• **What this task involves**
Reproduce exactly the line containing "Task: Select the Round Lettuce option label" and each line after it until the listing ends, leaving pictures out.

Supplied data: Begin

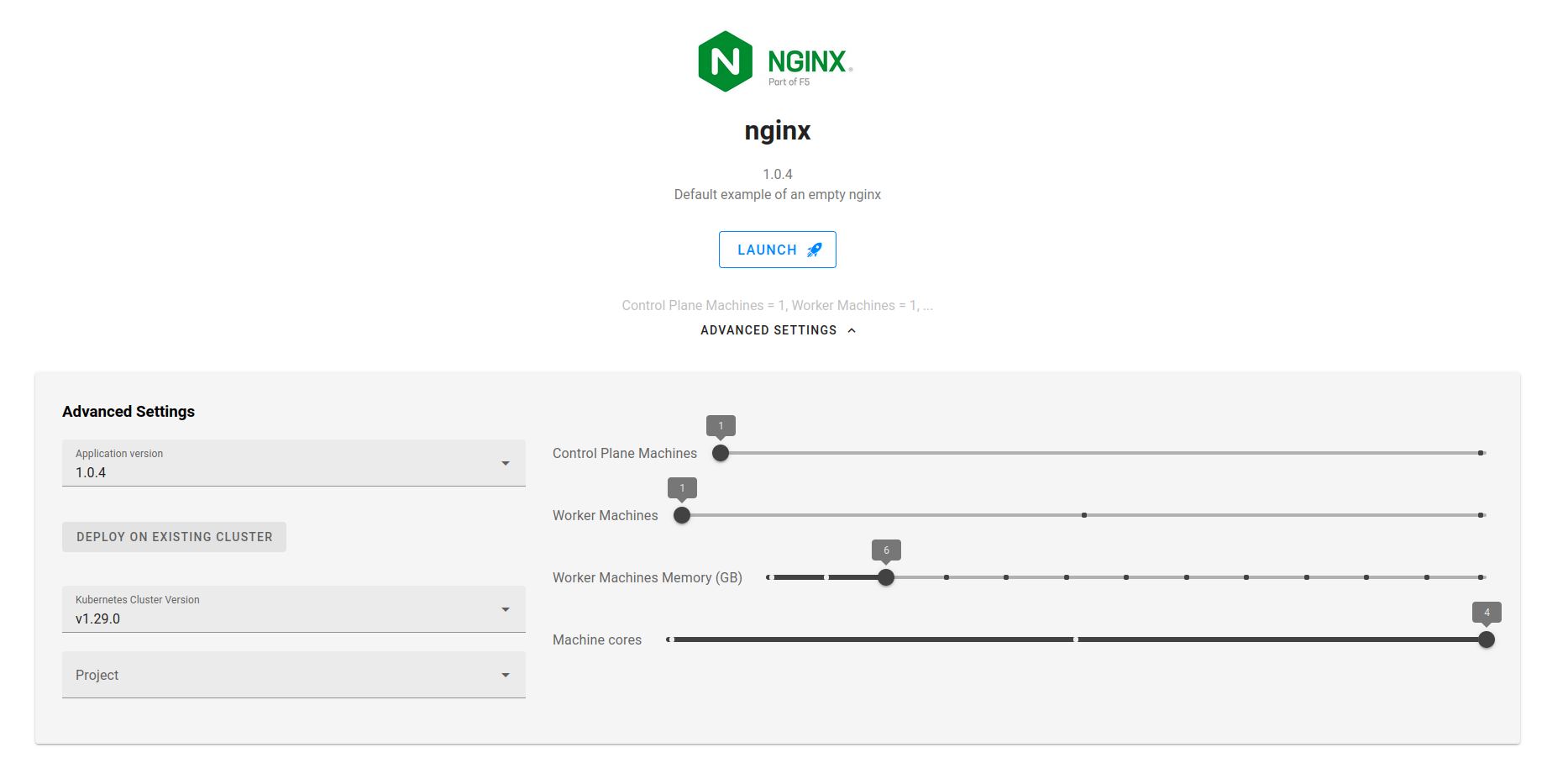Collapse the Advanced Settings section

pyautogui.click(x=777, y=330)
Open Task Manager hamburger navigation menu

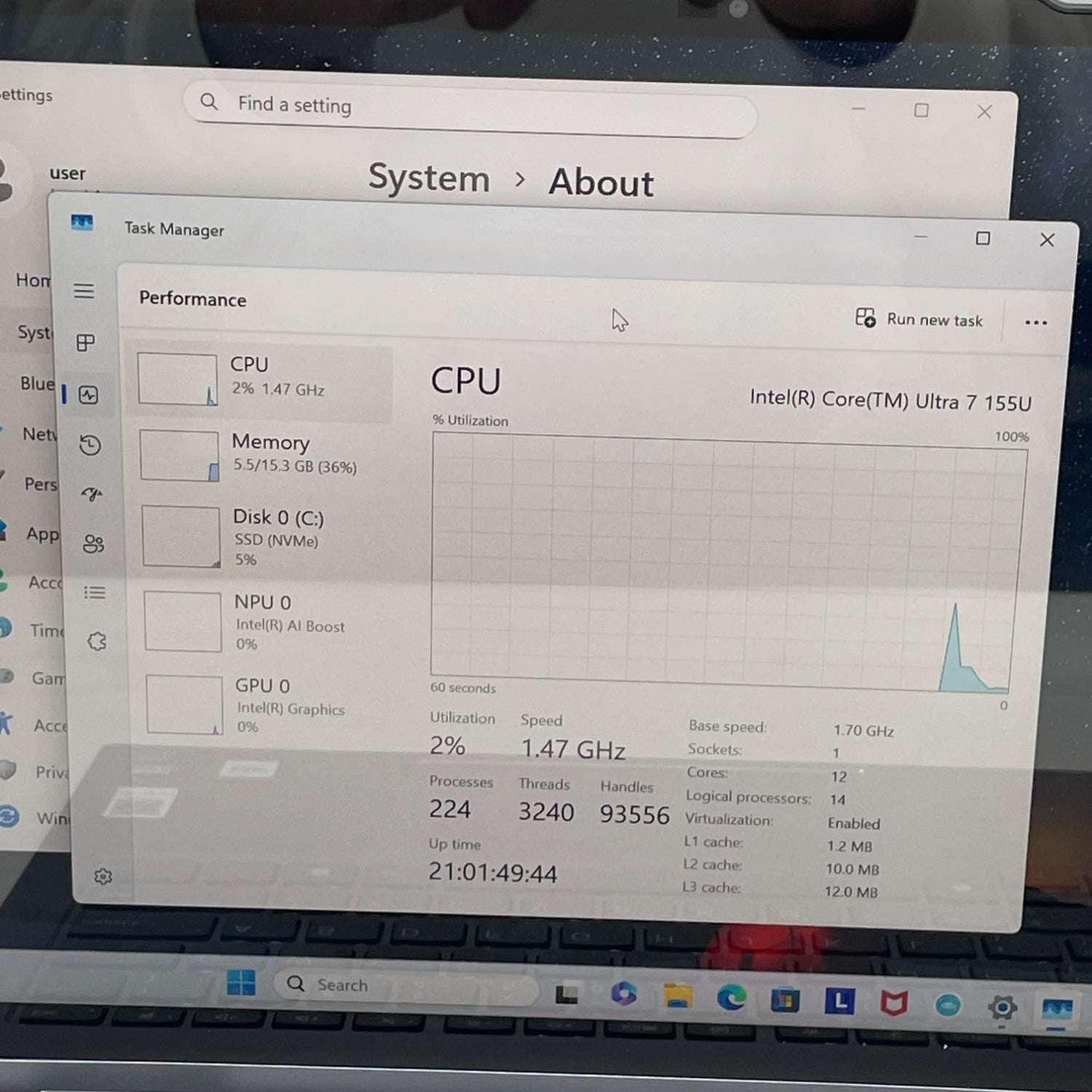(84, 291)
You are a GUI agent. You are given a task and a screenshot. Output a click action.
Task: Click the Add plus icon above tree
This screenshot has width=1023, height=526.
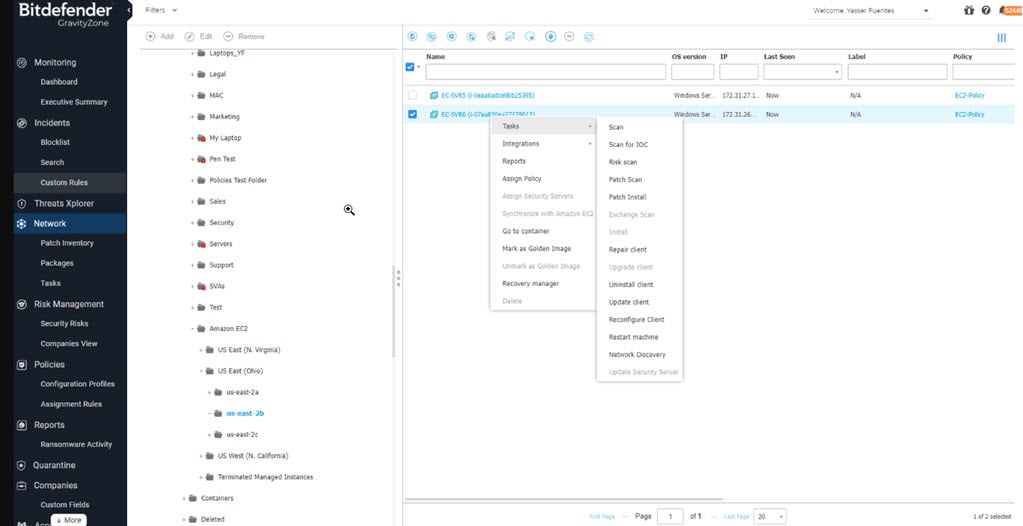click(151, 36)
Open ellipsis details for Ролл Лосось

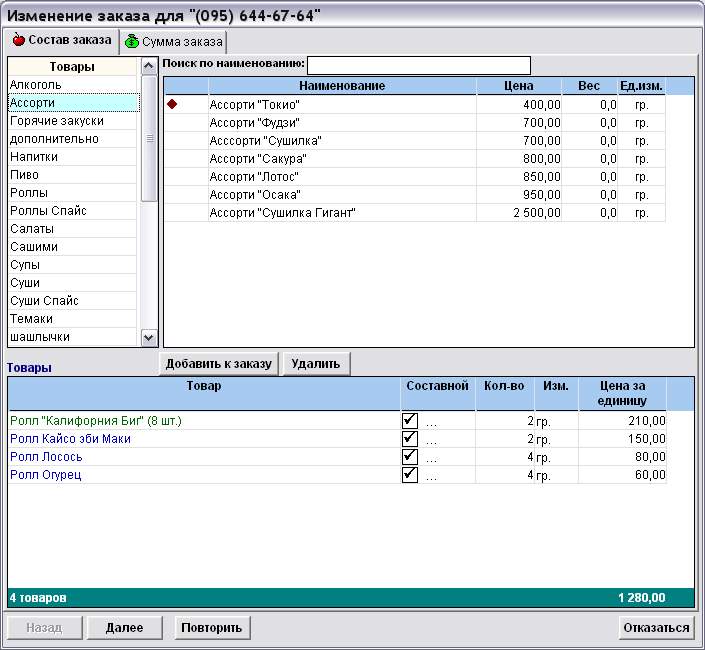coord(431,458)
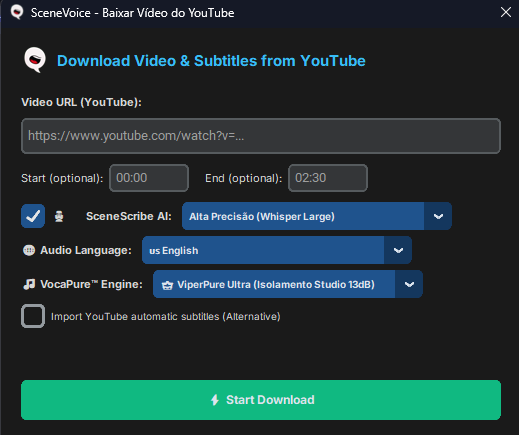
Task: Click the SceneVoice logo in title bar
Action: click(x=17, y=12)
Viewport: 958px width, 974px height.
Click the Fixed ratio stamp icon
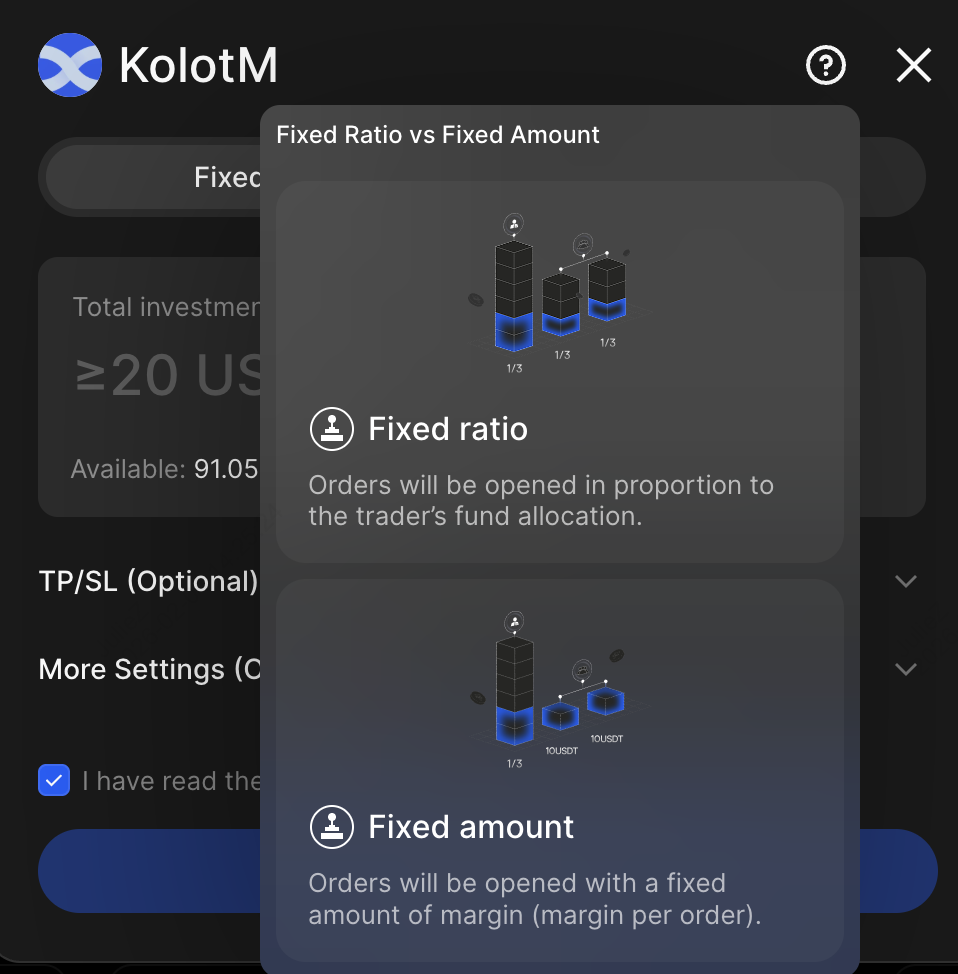tap(329, 429)
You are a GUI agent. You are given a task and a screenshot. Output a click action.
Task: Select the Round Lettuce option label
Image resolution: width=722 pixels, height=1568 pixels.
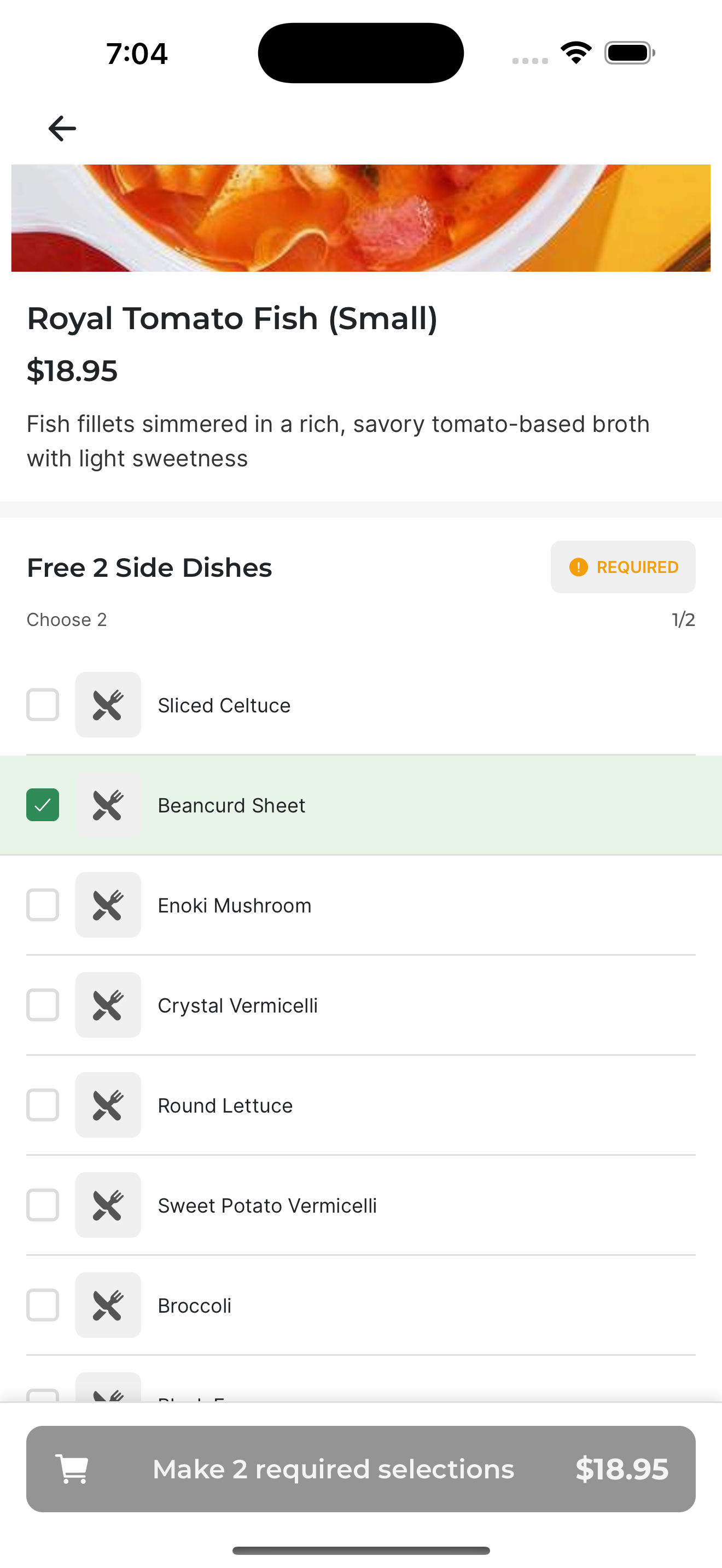pos(225,1105)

Supplied data: End

• **Answer box**
Task: Select the Round Lettuce option label
Image resolution: width=722 pixels, height=1568 pixels.
pos(225,1105)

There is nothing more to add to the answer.